Use in OpenCode via vLLM: Endless Tool Calling Loops & undesirable behavior

by wijjjj - opened 14 days ago

•

I'm using this together with OpenCode. I just tested it quickly and it unfortunately keeps on calling the same command (stuck in an endless loop).
On a second try, giving it clear instructions for what it should implement, it sort of hallucinates todo steps and just checks them off. So it's really not behaving the way I'd hope it to behave.

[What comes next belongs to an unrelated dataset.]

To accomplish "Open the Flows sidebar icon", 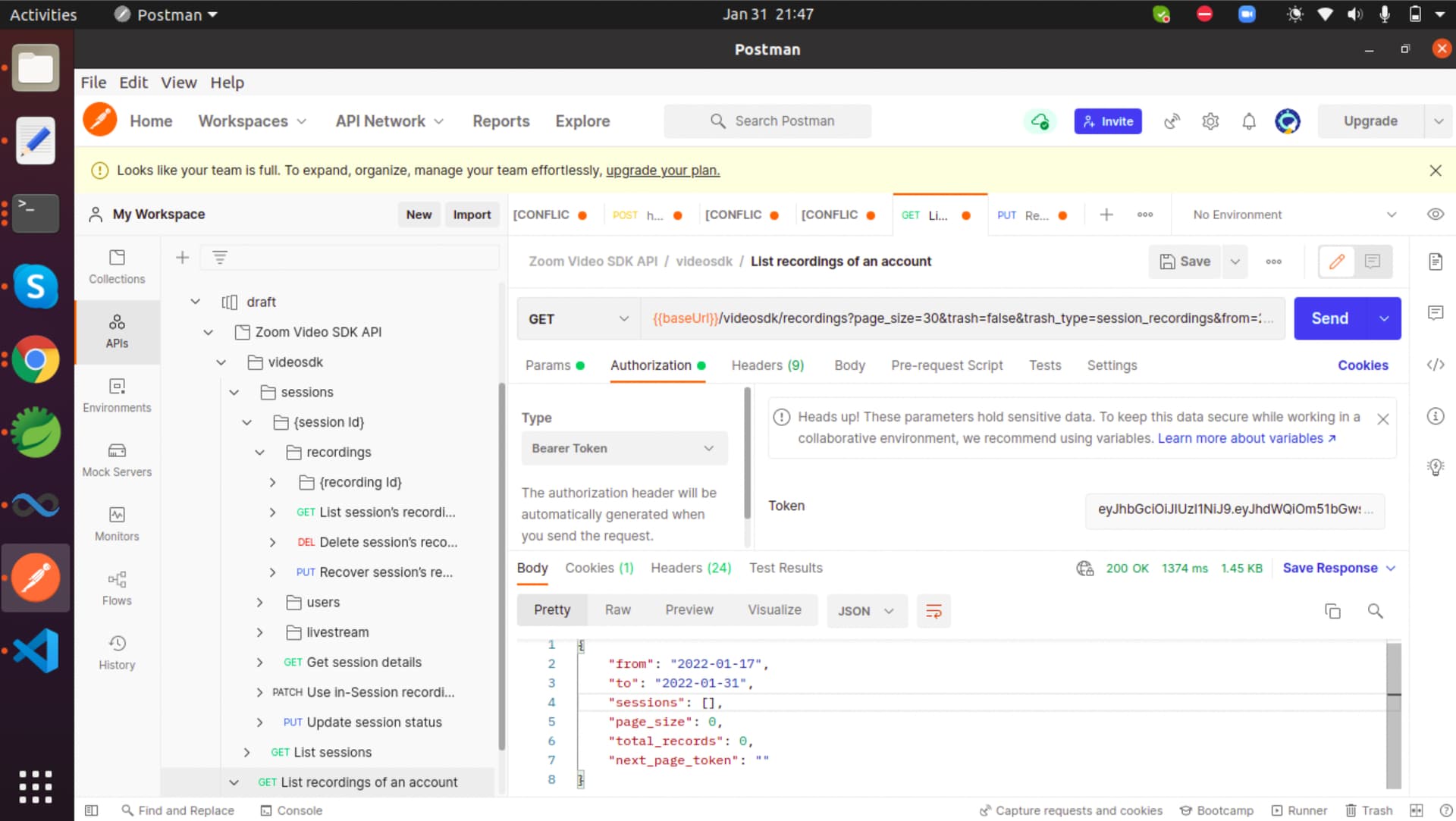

btw maybe it's comparing apples to oranges because not moe and different architecture, but I haven't seen this with your qwen3.5-27b-AWQ-BF16-INT4 model.

I'm using vllm/vllm-openai:gemma4-cu130 and here's my vllm yaml config

name: gemma-4-26B-A4B-it-AWQ-4bit
description: 'Gemma 4 26B MoE (3.8B active) AWQ INT4. Apache 2.0 license. Native function
  calling, thinking mode, vision. 128 experts top-8 routing. Frontier-level reasoning
  and coding per size class.

  '
model: cyankiwi/gemma-4-26B-A4B-it-AWQ-4bit
container_image: vllm/vllm-openai:gemma4-cu130
environment:
  PYTORCH_CUDA_ALLOC_CONF: expandable_segments:True
  OMP_NUM_THREADS: '8'
  SAFETENSORS_FAST_GPU: '1'
  CUDA_MODULE_LOADING: LAZY
  VLLM_LOGGING_LEVEL: INFO
  TORCH_COMPILE_THREADS: '4'
  TORCHINDUCTOR_COMPILE_THREADS: '4'
  MAX_JOBS: '4'
serve_args:
  host: 0.0.0.0
  port: 8000
  trust-remote-code: true
  dtype: auto
  gpu-memory-utilization: 0.9
  tensor-parallel-size: 1
  kv-cache-dtype: auto
  max-model-len: 120000
  max-num-seqs: 4
  max-num-batched-tokens: 16384
  enable-prefix-caching: true
  performance-mode: throughput
  compilation-config: "{\"cudagraph_mode\": \"piecewise\",\n \"cudagraph_capture_sizes\"\
    : [1, 2, 3, 4],\n \"inductor_compile_config\": {\n   \"combo_kernels\": false,\n\
    \   \"benchmark_combo_kernel\": false}}"
  reasoning-parser: gemma4
  enable-auto-tool-choice: true
  tool-call-parser: gemma4
  served-model-name: gemma-4-26B-A4B-it-AWQ-4bit

wijjjj changed discussion title from Use in OpenCode via vLLM: Endless Tool Calling Loops to Use in OpenCode via vLLM: Endless Tool Calling Loops & undesirable behavior 14 days ago

Jiber

13 days ago

I'm seeing looping and failing tool calls as well. I've been back and for with gemini and copilot trying to get a jinja template that will let this work but no luck yet.

Jiber

13 days ago

•

edited 12 days ago

I should note, the tools I'm using are OpenClaw and Anthropic's Claude Code.
Edit I had a Jinja template here I thought fixed it but it doesn't.
Not sure if it's this models issue or vllms gemma4 parsers. Either it's unusable sadly and I'm back to lmstudio and qwen3-coder-next.

Jiber

12 days ago

Should have RTFM I guess.
https://docs.vllm.ai/projects/recipes/en/latest/Google/Gemma4.html#full-featured-server-launch

This page mentions a special Jinja template to get from vllms GitHub.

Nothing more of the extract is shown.